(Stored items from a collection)

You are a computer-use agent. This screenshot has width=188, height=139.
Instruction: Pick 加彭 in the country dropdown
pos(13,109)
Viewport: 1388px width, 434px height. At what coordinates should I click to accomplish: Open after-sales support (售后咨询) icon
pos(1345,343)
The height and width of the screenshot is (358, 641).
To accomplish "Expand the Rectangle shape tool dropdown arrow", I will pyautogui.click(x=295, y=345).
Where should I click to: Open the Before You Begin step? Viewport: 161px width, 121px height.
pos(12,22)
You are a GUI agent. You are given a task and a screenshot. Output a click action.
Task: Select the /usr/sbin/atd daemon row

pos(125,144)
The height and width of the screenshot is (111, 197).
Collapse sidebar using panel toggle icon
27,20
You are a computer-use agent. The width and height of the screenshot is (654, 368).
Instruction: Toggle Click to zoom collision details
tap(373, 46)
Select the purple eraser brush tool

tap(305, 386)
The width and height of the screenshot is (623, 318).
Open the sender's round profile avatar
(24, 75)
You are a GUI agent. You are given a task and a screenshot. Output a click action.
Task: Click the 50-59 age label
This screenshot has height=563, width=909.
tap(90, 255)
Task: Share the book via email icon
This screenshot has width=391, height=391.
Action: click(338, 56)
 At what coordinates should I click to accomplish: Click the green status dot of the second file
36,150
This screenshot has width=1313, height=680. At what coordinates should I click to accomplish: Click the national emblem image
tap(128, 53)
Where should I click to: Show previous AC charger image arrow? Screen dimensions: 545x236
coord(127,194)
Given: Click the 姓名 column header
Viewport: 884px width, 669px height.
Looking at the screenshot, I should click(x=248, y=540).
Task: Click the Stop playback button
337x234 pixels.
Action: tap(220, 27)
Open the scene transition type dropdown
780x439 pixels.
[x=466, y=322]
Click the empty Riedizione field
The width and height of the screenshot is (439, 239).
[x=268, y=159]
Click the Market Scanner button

Exercise requirements = Make an exact copy of every line from the one with "the second file" to the end of the data, with the first and last of those lines included.

Answer =
 At what coordinates should I click to accomplish: Click the green status dot of the second file
36,150
This screenshot has width=1313, height=680. At what coordinates should I click to accomplish: Click the national emblem image
tap(128, 53)
Where should I click to: Show previous AC charger image arrow? Screen dimensions: 545x236
coord(127,194)
Given: Click the 姓名 column header
Viewport: 884px width, 669px height.
Looking at the screenshot, I should click(x=248, y=540).
Task: Click the Stop playback button
337x234 pixels.
Action: tap(220, 27)
Open the scene transition type dropdown
780x439 pixels.
[x=466, y=322]
Click the empty Riedizione field
The width and height of the screenshot is (439, 239).
[x=268, y=159]
Click the Market Scanner button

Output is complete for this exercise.